Economic Myths #3: We Need More Jobs

[First published on Free Life]

During an economic malaise one of the endless reams of statistics to which pundits glue their eyes is the number of jobs that are either created or destroyed. The state makes “job creation” a central plank of its economic policy to put people back to work, and the impression that more people are being hired and fewer fired buoys their hubristic impression that we must be on the road to recovery.

In the first place, we might as well point out that, for as long as humans strive to create more wealth, there will never be a shortage of demand for productive work. Labour is the ultimate scarce commodity – however much machinery we have and whatever our state of technological progress there is no production process that does not require an input of labour (any such process which did not require labour would essentially be producing free goods).
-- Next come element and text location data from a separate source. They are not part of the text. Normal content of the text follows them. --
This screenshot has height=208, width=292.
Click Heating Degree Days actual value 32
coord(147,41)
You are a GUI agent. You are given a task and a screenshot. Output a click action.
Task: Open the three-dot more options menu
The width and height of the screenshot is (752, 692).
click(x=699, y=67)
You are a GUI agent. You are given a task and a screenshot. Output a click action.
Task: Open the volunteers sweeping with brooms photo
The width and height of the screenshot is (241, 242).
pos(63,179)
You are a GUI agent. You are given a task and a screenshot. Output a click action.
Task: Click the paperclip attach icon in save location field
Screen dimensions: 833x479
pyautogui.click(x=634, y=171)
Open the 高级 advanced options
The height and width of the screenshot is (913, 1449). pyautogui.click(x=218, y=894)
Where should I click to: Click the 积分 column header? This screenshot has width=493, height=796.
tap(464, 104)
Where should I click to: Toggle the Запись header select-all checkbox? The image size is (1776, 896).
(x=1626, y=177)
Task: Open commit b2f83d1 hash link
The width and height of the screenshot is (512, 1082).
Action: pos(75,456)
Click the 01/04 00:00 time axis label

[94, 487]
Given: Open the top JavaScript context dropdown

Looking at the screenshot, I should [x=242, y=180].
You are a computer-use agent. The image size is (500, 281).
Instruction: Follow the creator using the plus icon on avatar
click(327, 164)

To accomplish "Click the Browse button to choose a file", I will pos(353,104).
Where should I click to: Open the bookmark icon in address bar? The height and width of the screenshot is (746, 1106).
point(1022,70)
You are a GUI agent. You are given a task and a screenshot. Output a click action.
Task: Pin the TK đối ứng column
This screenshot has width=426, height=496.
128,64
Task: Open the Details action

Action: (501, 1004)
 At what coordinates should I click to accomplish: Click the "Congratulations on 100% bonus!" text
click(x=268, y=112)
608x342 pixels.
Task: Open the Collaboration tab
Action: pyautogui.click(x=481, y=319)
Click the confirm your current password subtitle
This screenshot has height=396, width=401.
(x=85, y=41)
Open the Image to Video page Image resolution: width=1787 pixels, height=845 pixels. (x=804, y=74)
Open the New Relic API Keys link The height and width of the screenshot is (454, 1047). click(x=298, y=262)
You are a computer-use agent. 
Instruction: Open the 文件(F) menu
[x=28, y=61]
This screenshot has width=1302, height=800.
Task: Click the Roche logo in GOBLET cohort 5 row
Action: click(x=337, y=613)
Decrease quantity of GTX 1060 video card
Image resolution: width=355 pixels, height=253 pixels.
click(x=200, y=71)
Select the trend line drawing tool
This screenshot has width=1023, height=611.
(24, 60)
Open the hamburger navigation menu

Thus, the phenomenon of involuntary unemployment is made possible only by the artificial costs and restrictions that the state places upon employers – such as minimum wages, health and safety laws, working time restrictions, taxes, compulsory national insurance contributions, etc. – which mean that employers and employees cannot work together on terms that are acceptable to them. This is on top of the distortions and upheavals of state-induced business cycles which create clusters of bankruptcies and redundancies in the first place.

That aside, however, the obsession with jobs is another example of the error of looking at an isolated aspect of economic achievement rather than at the entire picture – much like trying to boost consumption in order to further growth which we explored in myth #2.

Jobs (or work, or labour) are not the end result of economic progress; rather they are the means towards achieving our valuable ends with the scarce resources available. They are the toil and suffering that we have to undertake in order to get what we want because we do not live in the Garden of Eden.